The High Court of Australia, of course, hears cases on all aspects of Australian law, but has a particular responsibility for the interpretation of the Australian Constitution.3 That legal role has, in turn, placed the Court in the midst of some of the great social and political controversies of Australia’s post-federation history. The Bank Nationalisation Case,4 the Communist Party Case,5 the Tasmanian Dam Case6 and Mabo7 all provide familiar examples.

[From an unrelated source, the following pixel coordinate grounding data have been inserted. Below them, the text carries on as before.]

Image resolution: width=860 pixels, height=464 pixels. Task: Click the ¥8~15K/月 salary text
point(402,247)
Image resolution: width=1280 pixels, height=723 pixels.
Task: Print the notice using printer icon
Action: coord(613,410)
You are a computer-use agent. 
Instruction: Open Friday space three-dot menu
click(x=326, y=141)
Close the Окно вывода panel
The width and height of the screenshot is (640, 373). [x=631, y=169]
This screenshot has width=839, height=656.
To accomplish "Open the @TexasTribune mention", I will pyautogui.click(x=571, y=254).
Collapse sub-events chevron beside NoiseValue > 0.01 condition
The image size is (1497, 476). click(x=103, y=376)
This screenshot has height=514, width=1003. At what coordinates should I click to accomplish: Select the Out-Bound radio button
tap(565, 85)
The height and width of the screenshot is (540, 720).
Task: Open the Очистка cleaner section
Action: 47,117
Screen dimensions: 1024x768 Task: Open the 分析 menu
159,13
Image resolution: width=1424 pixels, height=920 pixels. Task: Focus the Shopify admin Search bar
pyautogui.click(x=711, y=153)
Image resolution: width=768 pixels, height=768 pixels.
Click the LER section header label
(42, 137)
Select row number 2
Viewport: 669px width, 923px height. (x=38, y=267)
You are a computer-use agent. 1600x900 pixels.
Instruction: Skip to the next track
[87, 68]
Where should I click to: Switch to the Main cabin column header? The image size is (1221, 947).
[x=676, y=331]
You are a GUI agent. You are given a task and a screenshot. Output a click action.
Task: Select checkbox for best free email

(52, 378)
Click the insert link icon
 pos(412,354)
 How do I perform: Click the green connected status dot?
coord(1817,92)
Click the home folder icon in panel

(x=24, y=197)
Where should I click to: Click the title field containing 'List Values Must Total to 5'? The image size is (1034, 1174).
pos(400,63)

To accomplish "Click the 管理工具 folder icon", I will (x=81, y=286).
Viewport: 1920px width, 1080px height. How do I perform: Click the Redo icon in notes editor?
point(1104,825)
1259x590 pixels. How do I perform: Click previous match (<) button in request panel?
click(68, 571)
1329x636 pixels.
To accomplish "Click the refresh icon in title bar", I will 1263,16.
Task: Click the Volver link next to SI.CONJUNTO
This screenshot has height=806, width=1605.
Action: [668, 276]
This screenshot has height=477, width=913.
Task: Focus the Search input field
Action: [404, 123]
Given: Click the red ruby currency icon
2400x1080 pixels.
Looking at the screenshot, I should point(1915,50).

So, to revert to judicial independence, while it underpins the authority of all Australian judges, nowhere is it more important than in this Court. And certainly the framers of the Australian Constitution (our so-called ‘founding fathers’) clearly intended for the High Court to be above the political fray.8 In the Conventions of the 1890s, there were numerous statements to this effect, but one of my favourites is that of South Australian delegate Sir John Downer who envisioned the Court as being ‘in a calm ether of its own — removed from party strife and political passion’.9
Applying Judicial Independence — Extra-Judicial Activity as a Case Study
The theory of judicial independence is one thing though, how it’s applied in practice in a society is another. And that’s particularly so in Australia with our dual English and American constitutional heritage. So, for instance, despite England’s robust history of judicial independence, its apex court was, until recently, a Committee of the upper House of Parliament, the House of Lords.10 And again, until just a few years ago, the English Lord Chancellor was both a judge and Cabinet member.11
Now the fact that Australia has a written federal Constitution has meant that, drawing from America, we’ve practiced a more rigorous form of separation of powers and judicial independence, at least in the federal sphere, than in England.12 But precisely where one draws the line — so, how isolated should our judges be from contact with legislative and executive functions — has always been to some degree contested.13
And the more specific question whether judges should engage in extra-judicial activity — by which for present purposes I mean service outside the courtroom as Royal Commissioners, on other executive bodies or, as we’ll see, even in diplomatic roles — provides a fascinating case study of these tensions in an area where the Constitution, I should say at the outset, does not necessarily provide clear answers.14
So, what has been the High Court’s experience in this regard?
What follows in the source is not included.